PLÖTZLICH PAKISTAN - Mein Leben im gefährlichsten Land der Welt by Hasnain Kazim

PLÖTZLICH PAKISTAN - Mein Leben im gefährlichsten Land der Welt by Hasnain Kazim

Autor:Hasnain Kazim [Kazim, Hasnain]
Die sprache: deu
Format: epub
ISBN: 9783423426657
Herausgeber: Deutscher Taschenbuch Verlag
veröffentlicht: 2015-08-20T16:00:00+00:00


Die Radikalisierung

Das Böse hatte in den Siebzigerjahren Besitz ergriffen von Pakistan. Ich erlebte es selbst, als ich Mitte der Achtziger Onkel Mustafa, den ältesten Bruder meines Vaters, zum Einkaufen auf einen Basar in Karatschi begleitete und wir in eine Menschenmenge gerieten. Immer mehr Leute strömten in dieselbe Richtung, irgendetwas war da los, was ihre – und natürlich auch meine – Neugier weckte.

»Komm, wir kehren um«, sagte Onkel Mustafa.

Ich war enttäuscht. Ich wollte sehen, was da passierte.

»Was ist da los?«, fragte ich.

Er schwieg.

Es wurden immer mehr Menschen, die meisten hatten ernste Gesichter. Ich wurde immer neugieriger.

Plötzlich griff Onkel Mustafa mich am Arm und zog mich in die entgegengesetzte Richtung. Ich war überrascht über seine Heftigkeit, denn ich kannte ihn ja nur von wenigen Verwandtschaftsbesuchen, also kaum. Außerdem war ich schon neun Jahre alt. Er behandelte mich wie ein kleines Kind.
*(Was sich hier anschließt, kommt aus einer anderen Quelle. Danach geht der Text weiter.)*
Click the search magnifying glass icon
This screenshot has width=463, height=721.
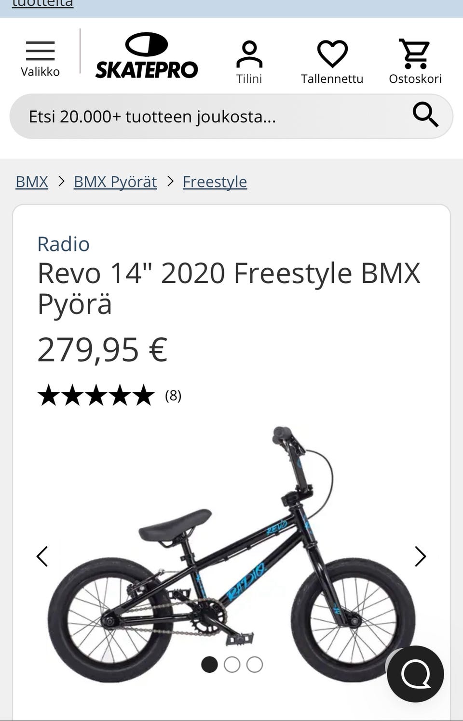point(425,115)
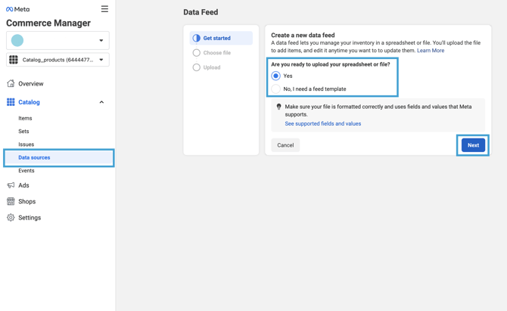This screenshot has height=311, width=507.
Task: Collapse the Catalog section chevron
Action: (101, 102)
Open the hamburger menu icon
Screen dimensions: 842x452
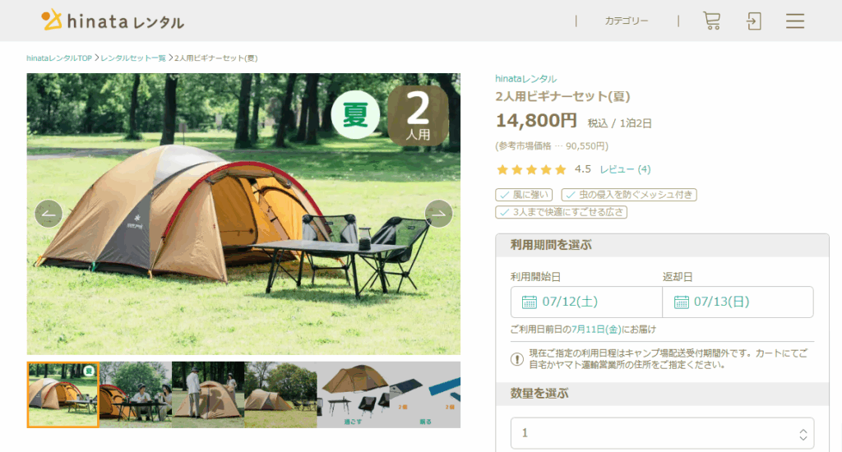pyautogui.click(x=795, y=21)
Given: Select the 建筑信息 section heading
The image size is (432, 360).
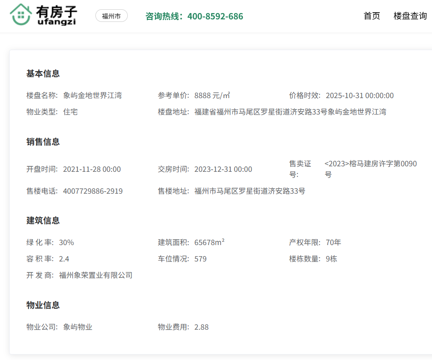Looking at the screenshot, I should (43, 221).
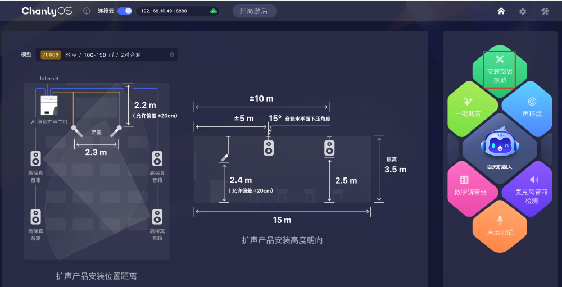Image resolution: width=562 pixels, height=287 pixels.
Task: Click the top-left 高保真音箱 speaker icon
Action: 36,158
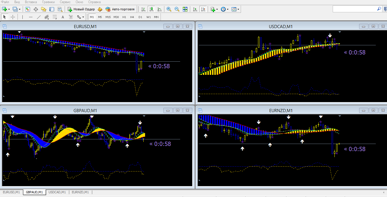Select the Crosshair tool

pyautogui.click(x=13, y=17)
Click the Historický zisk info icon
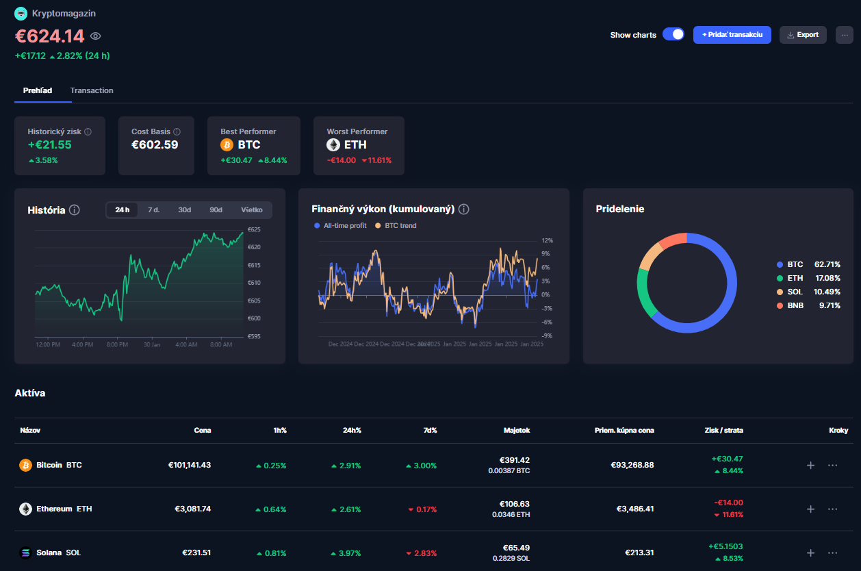 (88, 131)
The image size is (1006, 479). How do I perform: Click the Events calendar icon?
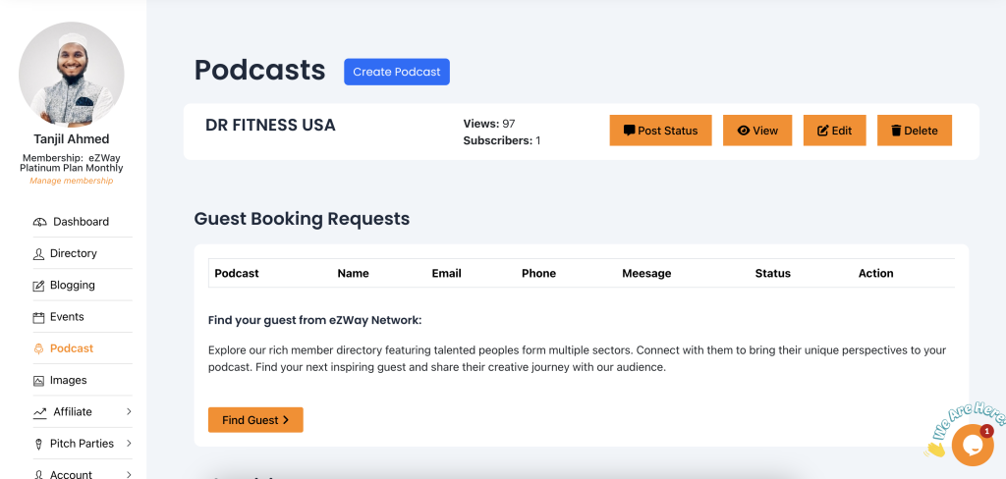(39, 317)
»Komm, komm, gehen wir!«, sagte er in einem Ton, der keinen Widerspruch duldete. Er zerrte mich in seinen Suzuki-Minibus, und wir fuhren nach Hause.

Später hörte ich aus dem Gemurmel der Erwachsenen heraus, dass dort, wo wir den Einkauf erledigen wollten, eine öffentliche Auspeitschung stattfinden sollte.

Was ist das für eine grausame Bestrafung! Und warum wollen Menschen sich das auch noch ansehen?

Über das Thema wurde nicht wieder geredet, wir Kinder sollten nicht beunruhigt werden. Ich habe diese Episode jedoch nie vergessen.

Es war das Pakistan des Militärdiktators Zia-ul-Haq. Damals war das Wort Taliban im Westen noch kein Begriff, aber genau das war er: ein Talib in Uniform, ein Extremist im Präsidentenamt. Zia-ul-Haq hatte sich zum Ziel gesetzt, Pakistan zu einem Gottesstaat zu formen.

Ul-Haq war General der pakistanischen Armee und entstammte einer sehr religiösen Familie. Er war bekannt dafür, die täglichen fünf Gebete einzuhalten und, anders als viele andere Generäle, keinen Tropfen Alkohol zu trinken. Zulfikar Ali Bhutto hatte ihn, vorbei an dienstgradhöheren Generälen, zum Armeechef befördert, weil er glaubte, ein so frommer Mann würde keine eigenen politischen Ambitionen hegen und keine Bedrohung für ihn darstellen.

Aber er täuschte sich: Ul-Haq putschte sich 1977 an die Macht und ließ Bhutto einsperren. Weil er wusste, dass Bhutto eine Gefahr für ihn bleiben würde, solange er am Leben war, ließ er ihn wegen eines angeblichen Mordes zum Tode verurteilen und 1979 trotz internationaler Proteste hängen. Im selben Jahr führte ul-Haq die sogenannten Hudood-Verordnungen ein, die Teile des Strafrechts islamisierten. Sie sahen Auspeitschungen für verschiedene Vergehen, Amputationen von Händen bei Diebstahl und Steinigungen bei Ehebruch vor. Die verheerendsten Folgen hatte das Gesetz, das Vergewaltigungen betraf. Fortan musste eine Frau, die vergewaltigt worden war, vier männliche Zeugen benennen. Das war eine geradezu unmögliche Forderung. Beschuldigte sie jemanden der Vergewaltigung, konnte aber keine vier Zeugen beibringen, lief sie Gefahr, wegen außerehelichen Geschlechtsverkehrs selbst zur Angeklagten zu werden.

Die Welt sah über diese furchterregende Entwicklung hinweg. Ihr Blick war auf Afghanistan gerichtet, wo die Sowjetunion einmarschiert war. Russische Panzerkolonnen donnerten am 26. Dezember 1979 die vierhundert Kilometer lange Strecke von der Grenze bei Termez bis nach Kabul. Nach nur einer Woche hatten fünf sowjetische Divisionen – rund vierzigtausend Rotarmisten – das Land unter Kontrolle. Später sollten insgesamt einhundertvierzigtausend sowjetische Soldaten in Afghanistan kämpfen.